* [Activity]:
Restate word for word the lines from the one containing "Task: Click the 'loader-runner@^4.2.0'" through the end of the listing below, with both ends included.

#### Data for processing ####

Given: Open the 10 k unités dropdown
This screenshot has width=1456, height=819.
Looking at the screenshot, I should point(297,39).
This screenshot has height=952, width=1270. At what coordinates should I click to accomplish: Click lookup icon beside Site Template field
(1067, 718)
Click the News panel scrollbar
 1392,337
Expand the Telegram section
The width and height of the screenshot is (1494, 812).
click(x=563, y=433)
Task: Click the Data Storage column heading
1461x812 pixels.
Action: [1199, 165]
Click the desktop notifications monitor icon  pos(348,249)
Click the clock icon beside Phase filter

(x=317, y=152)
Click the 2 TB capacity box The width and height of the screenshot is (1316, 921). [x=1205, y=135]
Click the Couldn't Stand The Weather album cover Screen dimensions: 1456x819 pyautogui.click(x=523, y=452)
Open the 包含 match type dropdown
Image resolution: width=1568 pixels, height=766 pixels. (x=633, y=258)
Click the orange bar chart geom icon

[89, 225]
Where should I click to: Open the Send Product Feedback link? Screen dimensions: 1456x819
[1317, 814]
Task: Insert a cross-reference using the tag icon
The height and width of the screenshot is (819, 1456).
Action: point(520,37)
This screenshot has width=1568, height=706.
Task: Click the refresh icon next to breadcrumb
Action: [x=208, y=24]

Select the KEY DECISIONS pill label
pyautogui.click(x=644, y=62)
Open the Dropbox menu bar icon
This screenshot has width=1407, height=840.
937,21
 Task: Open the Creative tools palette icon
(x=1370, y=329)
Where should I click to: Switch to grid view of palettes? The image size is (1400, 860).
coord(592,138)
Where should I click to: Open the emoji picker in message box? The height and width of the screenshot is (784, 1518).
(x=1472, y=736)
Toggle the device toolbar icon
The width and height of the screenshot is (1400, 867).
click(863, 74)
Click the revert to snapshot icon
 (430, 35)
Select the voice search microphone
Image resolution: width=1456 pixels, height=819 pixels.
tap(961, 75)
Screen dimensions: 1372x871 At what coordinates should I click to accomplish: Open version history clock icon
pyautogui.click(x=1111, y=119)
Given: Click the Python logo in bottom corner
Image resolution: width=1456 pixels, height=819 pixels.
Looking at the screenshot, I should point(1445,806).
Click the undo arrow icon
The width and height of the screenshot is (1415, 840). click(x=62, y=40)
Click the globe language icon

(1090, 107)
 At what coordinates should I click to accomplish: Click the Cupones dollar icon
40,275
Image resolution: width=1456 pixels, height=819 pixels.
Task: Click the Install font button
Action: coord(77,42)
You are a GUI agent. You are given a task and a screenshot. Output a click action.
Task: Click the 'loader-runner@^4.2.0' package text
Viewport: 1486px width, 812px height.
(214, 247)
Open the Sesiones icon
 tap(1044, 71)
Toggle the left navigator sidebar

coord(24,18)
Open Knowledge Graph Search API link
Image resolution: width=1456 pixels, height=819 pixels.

####

* [Problem solution]:
Task: Click the 'loader-runner@^4.2.0' package text
Viewport: 1486px width, 812px height.
(214, 247)
Open the Sesiones icon
 tap(1044, 71)
Toggle the left navigator sidebar

coord(24,18)
Open Knowledge Graph Search API link
Image resolution: width=1456 pixels, height=819 pixels.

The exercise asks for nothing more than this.